**Instructions to follow:** Write out all the entries below without any change.

[Stored data]
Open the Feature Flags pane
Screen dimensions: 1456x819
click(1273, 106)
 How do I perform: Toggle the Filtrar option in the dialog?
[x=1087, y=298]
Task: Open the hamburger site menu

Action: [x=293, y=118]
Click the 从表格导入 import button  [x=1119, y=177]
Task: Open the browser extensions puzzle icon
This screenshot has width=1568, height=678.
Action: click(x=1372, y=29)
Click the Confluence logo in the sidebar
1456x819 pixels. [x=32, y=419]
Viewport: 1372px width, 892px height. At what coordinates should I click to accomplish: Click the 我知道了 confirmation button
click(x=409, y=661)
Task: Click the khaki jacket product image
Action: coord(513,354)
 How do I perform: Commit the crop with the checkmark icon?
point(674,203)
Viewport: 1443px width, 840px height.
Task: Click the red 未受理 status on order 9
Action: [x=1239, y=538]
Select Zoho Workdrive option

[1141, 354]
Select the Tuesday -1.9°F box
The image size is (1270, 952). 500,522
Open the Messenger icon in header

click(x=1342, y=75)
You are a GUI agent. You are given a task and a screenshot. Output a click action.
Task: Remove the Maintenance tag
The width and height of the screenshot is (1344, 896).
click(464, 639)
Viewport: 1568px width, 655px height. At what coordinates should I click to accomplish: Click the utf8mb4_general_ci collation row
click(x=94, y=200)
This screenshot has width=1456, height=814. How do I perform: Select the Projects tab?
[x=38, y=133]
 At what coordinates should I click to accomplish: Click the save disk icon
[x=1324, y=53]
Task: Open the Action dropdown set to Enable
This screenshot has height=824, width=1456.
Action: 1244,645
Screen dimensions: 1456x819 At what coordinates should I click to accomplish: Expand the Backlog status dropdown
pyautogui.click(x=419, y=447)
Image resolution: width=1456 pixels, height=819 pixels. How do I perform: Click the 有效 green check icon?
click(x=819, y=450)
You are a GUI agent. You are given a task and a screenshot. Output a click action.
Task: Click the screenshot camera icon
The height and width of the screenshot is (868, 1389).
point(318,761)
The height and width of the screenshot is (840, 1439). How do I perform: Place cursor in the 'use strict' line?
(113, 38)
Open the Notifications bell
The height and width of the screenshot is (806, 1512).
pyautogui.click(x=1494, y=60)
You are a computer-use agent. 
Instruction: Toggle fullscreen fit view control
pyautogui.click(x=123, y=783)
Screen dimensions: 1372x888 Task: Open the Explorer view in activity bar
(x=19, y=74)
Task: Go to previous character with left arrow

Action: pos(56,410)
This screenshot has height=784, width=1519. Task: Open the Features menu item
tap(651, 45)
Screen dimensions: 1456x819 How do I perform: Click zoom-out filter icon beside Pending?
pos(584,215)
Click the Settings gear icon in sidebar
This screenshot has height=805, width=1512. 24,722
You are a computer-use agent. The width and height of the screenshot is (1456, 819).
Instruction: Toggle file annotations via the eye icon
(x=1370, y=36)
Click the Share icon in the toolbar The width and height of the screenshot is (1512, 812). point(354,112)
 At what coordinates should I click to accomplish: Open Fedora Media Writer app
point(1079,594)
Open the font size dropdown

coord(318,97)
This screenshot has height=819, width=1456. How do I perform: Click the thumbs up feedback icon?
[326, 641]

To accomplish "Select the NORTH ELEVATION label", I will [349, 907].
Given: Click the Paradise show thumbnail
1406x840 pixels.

**Task answer:**
Open the Feature Flags pane
Screen dimensions: 1456x819
click(1273, 106)
 How do I perform: Toggle the Filtrar option in the dialog?
[x=1087, y=298]
Task: Open the hamburger site menu

Action: [x=293, y=118]
Click the 从表格导入 import button  [x=1119, y=177]
Task: Open the browser extensions puzzle icon
This screenshot has width=1568, height=678.
Action: click(x=1372, y=29)
Click the Confluence logo in the sidebar
1456x819 pixels. [x=32, y=419]
Viewport: 1372px width, 892px height. At what coordinates should I click to accomplish: Click the 我知道了 confirmation button
click(x=409, y=661)
Task: Click the khaki jacket product image
Action: coord(513,354)
 How do I perform: Commit the crop with the checkmark icon?
point(674,203)
Viewport: 1443px width, 840px height.
Task: Click the red 未受理 status on order 9
Action: [x=1239, y=538]
Select Zoho Workdrive option

[1141, 354]
Select the Tuesday -1.9°F box
The image size is (1270, 952). 500,522
Open the Messenger icon in header

click(x=1342, y=75)
You are a GUI agent. You are given a task and a screenshot. Output a click action.
Task: Remove the Maintenance tag
The width and height of the screenshot is (1344, 896).
click(464, 639)
Viewport: 1568px width, 655px height. At what coordinates should I click to accomplish: Click the utf8mb4_general_ci collation row
click(x=94, y=200)
This screenshot has width=1456, height=814. How do I perform: Select the Projects tab?
[x=38, y=133]
 At what coordinates should I click to accomplish: Click the save disk icon
[x=1324, y=53]
Task: Open the Action dropdown set to Enable
This screenshot has height=824, width=1456.
Action: 1244,645
Screen dimensions: 1456x819 At what coordinates should I click to accomplish: Expand the Backlog status dropdown
pyautogui.click(x=419, y=447)
Image resolution: width=1456 pixels, height=819 pixels. How do I perform: Click the 有效 green check icon?
click(x=819, y=450)
You are a GUI agent. You are given a task and a screenshot. Output a click action.
Task: Click the screenshot camera icon
The height and width of the screenshot is (868, 1389).
point(318,761)
The height and width of the screenshot is (840, 1439). How do I perform: Place cursor in the 'use strict' line?
(113, 38)
Open the Notifications bell
The height and width of the screenshot is (806, 1512).
pyautogui.click(x=1494, y=60)
You are a computer-use agent. 
Instruction: Toggle fullscreen fit view control
pyautogui.click(x=123, y=783)
Screen dimensions: 1372x888 Task: Open the Explorer view in activity bar
(x=19, y=74)
Task: Go to previous character with left arrow

Action: pos(56,410)
This screenshot has height=784, width=1519. Task: Open the Features menu item
tap(651, 45)
Screen dimensions: 1456x819 How do I perform: Click zoom-out filter icon beside Pending?
pos(584,215)
Click the Settings gear icon in sidebar
This screenshot has height=805, width=1512. 24,722
You are a computer-use agent. The width and height of the screenshot is (1456, 819).
Instruction: Toggle file annotations via the eye icon
(x=1370, y=36)
Click the Share icon in the toolbar The width and height of the screenshot is (1512, 812). point(354,112)
 At what coordinates should I click to accomplish: Open Fedora Media Writer app
point(1079,594)
Open the font size dropdown

coord(318,97)
This screenshot has height=819, width=1456. How do I perform: Click the thumbs up feedback icon?
[326, 641]

To accomplish "Select the NORTH ELEVATION label", I will [349, 907].
Given: Click the Paradise show thumbnail
1406x840 pixels.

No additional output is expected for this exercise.